This music is less rarified and warmer sounding than the CD title indicates, as French clarinettist Xavier Charles mixes mutated reed timbres and aleatoric slabs of musique concrète to craft five highly distinctive improvisations. Despite what it might seem like, Charles—who is also part of the minimalist Dans les Arbes trio and other formations—doesn’t shove his instrument into household appliances. Instead, he painstakingly reworks sounds from these machines to extend, challenge, or transform clarinet tones.
 
Sometimes, as on “10 Clarinets in a Washing-machine,” basic reed tones predominate, at least at first, with the multiple clarinet samples initially putting out a jaunty theme. Blurry, signal-processed murmurs soon intersect with the acoustic lines, however, transforming the ringing and squeaking tones into something akin to white noise. Other pieces, such as the title track, concentrate on the clarinet’s woody chalumeau lowing, producing a sound that’s appropriately dense and rough-edged, but which never loses its linear flow.
 
The centrepiece of the session is the over-fourteen-minute “Hétérogène.” Assembled from sound scraps the clarinettist has preserved over the years, the noise collage is thickened with dial-twisting squeaks, plus resonating reverb that at points oozes into every spatial crevice. Stentorian or near-silent at different junctures, the resulting tone block is seasoned with watery grinds, scraps of captured conversations, and animalistic yelps and growls.
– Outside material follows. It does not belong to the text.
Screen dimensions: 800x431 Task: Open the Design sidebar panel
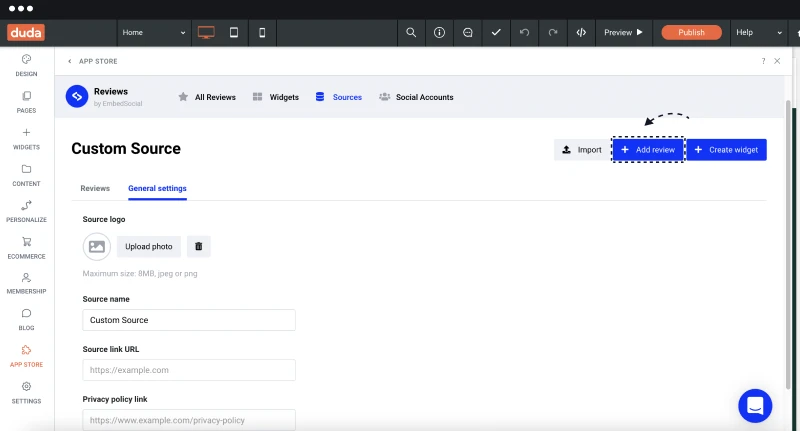[27, 65]
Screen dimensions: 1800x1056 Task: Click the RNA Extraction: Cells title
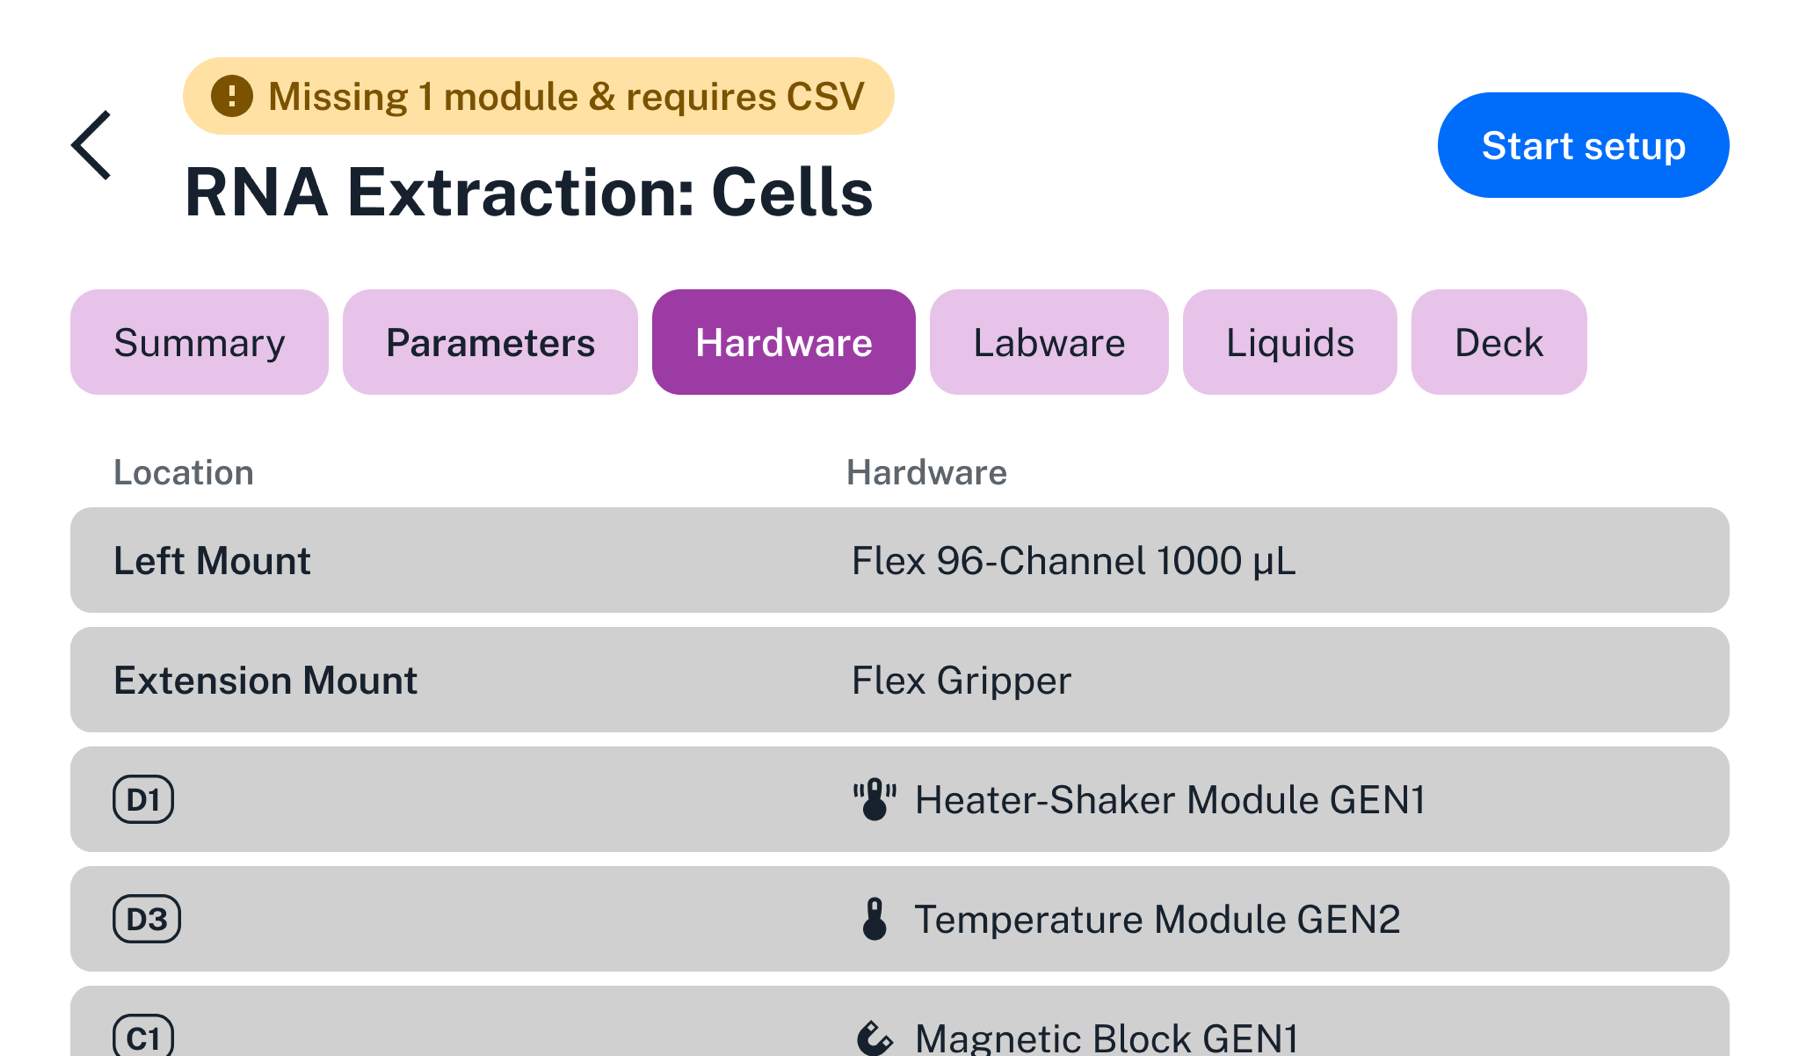tap(529, 192)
At the same time, tongue slaps and reed bites confirm the actual clarinet’s constant presence, with the climax occurring as distinctive reed tones triumphantly splinter the formerly near-solid resonating drone.
 
Not an aural pas de deux between man and machine, with each scrambling for supremacy, this CD instead expressively alters the clarinet’s sound, with Charles confirming its continued potential in advanced music.